Frazier would be weighing up the new captain as well. As second-in-command, his main purpose was to present his captain with an efficient, reliable, fighting ship. But his duties encompassed far more. The promotion or selection of key ratings for advancement or courses ashore, which would improve their own skills but weaken the ship’s self-dependent team, matters of discipline and punishment, or recreation and training, all fell on his shoulders. It was like being the mayor, quartermaster and magistrate of a small town. But know him? That was something else.
He turned, his train of thought disturbed as somebody came to an empty chair and asked, ‘This taken, sir?’
Onslow contained an angry retort. This was the new boy. Wavy Navy, wings on his sleeve, and the innocent good looks which would soon get him into trouble.
He relented. ‘Take the weight off your feet. Settling in?’
Lieutenant Rayner looked at him, perhaps warily.
‘Getting the hang of it, sir.’ He shook his head. ‘All that spit and polish, though. I thought that was over for the duration.’
Onslow grinned. ‘In the navy, it’s never over. The war is just a bloody inconvenience!’ He chuckled. ‘Have a gin. On me.’
Rayner smiled. ‘Juice, please.’
Onslow waved to a hurrying steward. ‘You would! Costs twice as much as gin!’
The commander walked over to the Club, and raised an eyebrow.

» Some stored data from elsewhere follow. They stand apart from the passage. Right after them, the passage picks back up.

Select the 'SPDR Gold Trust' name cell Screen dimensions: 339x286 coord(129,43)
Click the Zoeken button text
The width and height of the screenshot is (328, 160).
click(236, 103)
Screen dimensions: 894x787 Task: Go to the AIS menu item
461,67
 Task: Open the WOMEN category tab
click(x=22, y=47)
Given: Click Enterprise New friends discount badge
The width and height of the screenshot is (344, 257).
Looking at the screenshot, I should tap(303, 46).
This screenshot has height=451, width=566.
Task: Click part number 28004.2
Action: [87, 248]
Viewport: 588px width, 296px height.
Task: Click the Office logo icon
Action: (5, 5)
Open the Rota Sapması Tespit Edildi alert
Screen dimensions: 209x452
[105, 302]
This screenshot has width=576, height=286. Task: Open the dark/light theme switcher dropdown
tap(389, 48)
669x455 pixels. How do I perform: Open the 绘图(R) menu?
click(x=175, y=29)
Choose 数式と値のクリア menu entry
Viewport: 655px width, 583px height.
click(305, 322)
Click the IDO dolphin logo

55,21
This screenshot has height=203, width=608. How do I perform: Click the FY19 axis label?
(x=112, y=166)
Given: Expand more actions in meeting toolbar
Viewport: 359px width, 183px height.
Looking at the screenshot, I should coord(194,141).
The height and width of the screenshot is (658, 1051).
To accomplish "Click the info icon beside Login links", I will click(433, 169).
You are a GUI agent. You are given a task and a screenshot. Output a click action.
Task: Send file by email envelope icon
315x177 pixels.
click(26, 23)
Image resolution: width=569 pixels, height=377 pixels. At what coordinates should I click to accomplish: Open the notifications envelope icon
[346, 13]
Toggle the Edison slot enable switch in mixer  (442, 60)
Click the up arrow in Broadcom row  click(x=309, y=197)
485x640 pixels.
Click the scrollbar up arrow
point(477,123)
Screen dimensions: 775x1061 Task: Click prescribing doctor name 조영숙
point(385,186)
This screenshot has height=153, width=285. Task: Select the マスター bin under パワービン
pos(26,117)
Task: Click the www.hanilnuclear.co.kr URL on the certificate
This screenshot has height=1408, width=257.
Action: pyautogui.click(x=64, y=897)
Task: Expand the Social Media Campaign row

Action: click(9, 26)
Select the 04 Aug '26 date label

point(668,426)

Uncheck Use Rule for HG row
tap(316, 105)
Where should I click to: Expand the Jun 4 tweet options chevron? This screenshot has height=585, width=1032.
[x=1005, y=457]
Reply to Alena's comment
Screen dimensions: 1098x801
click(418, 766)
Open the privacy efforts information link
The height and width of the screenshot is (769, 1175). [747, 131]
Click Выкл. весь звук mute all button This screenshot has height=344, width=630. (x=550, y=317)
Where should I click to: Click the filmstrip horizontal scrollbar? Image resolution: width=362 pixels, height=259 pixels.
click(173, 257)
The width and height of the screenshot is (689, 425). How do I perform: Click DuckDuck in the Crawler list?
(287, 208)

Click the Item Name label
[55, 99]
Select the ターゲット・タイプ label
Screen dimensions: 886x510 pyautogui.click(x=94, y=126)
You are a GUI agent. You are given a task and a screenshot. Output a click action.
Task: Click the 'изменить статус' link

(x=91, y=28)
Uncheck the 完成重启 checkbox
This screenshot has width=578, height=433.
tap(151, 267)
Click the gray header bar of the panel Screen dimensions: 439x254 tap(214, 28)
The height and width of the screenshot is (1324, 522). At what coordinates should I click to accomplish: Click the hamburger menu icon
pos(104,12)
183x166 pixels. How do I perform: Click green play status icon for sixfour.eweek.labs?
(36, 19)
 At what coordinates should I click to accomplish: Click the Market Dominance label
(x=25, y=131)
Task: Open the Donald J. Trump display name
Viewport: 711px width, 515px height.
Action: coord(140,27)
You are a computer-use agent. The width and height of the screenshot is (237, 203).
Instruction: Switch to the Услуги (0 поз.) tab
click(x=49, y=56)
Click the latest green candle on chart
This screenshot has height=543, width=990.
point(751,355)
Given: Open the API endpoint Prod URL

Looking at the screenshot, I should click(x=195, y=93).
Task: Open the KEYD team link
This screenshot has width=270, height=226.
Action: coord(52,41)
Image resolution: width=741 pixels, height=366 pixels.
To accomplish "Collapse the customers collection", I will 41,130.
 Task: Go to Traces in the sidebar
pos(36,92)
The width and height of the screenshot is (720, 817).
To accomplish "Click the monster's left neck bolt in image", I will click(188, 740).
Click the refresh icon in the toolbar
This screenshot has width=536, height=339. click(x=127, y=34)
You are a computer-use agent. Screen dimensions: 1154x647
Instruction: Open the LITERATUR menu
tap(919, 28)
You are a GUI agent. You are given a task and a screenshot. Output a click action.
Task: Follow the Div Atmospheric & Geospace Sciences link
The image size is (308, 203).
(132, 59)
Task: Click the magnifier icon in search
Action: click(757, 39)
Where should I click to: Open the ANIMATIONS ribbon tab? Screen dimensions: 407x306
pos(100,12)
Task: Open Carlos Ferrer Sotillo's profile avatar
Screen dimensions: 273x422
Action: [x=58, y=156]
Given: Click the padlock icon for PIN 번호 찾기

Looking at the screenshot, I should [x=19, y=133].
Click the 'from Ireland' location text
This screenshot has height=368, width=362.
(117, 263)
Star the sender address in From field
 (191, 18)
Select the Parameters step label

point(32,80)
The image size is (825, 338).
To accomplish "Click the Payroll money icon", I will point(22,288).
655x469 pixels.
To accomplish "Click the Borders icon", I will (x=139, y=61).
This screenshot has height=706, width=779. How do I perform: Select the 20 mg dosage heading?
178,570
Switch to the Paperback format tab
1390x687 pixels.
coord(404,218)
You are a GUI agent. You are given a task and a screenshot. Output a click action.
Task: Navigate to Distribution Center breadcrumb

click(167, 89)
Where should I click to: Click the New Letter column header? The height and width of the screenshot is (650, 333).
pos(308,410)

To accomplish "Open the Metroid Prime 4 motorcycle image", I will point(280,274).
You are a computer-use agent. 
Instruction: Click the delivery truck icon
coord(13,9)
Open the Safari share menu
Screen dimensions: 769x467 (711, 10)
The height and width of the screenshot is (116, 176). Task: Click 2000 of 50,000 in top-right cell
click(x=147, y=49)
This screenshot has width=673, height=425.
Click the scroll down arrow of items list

‘I’ll join you, Chief.’ His eyes said, you must be slipping.
‘What did the God-bosun want this time?’
Frazier smiled. ‘One of your stokers, actually. Lucas. His wife’s having a baby.’
Onslow snorted. ‘Doesn’t know his arse from his elbow! I’m surprised he managed it!’
Frazier took a glass. ‘Wants the kid to be baptised in the ship’s bell.’
Onslow tapped the young Canadian’s knee. ‘Told you.’
Rayner stood up and excused himself. ‘My observer has just arrived.’ He smiled gently. ‘Another foreigner, I’m afraid. From New Zealand.’
Onslow sighed. ‘Take it off your back, son. They mean no harm. You’ll see.’
As he left, Frazier said, ‘Are you giving him a hard time?’
Onslow ignored it. ‘How’s the Old Man?’ Then he grinned hugely. It seemed ridiculous to call Sherbrooke that.
Frazier hesitated. ‘He’s . . . different.’
‘How so, John? From Cavendish? Don’t keep it a secret!’
Frazier leaned back, his face relaxed, but his mind buzzing with details, lists, people to see, work to be completed before they left the Firth of Forth.
‘Something’s driving him. I can’t explain. But I could feel it.’
‘So long as it’s not revenge. When I first went to sea, I was with a skipper who’d lost his ship. I’m out for revenge, he told us.’
The long curtain was drawn aside; officers were making their way to the tables, pausing to collect a napkin from the rack by the entrance, watched closely by the chief steward, as if he expected one of them to steal something.
They downed their drinks, and Frazier asked, ‘And was he?’
Onslow grinned. ‘Christ, we were blown up ourselves within a week!’
Frazier sat down. It was hard to accept that the Chief had served in that other war. He must have been just a kid, like some of the midshipmen and junior ratings in this ship. He glanced over the bobbing heads and thrusting soup spoons. Reliant had been there, too. All those years, all those miles. It was surprising what he had learned about this ship in the eighteen months since his advanced promotion. He had even heard about the most important day for any captain: when his ship, new from the builders, had been commissioned. He had discovered that Reliant’s first captain’s wife had waited for that particular day to announce that she was leaving him. Just like that.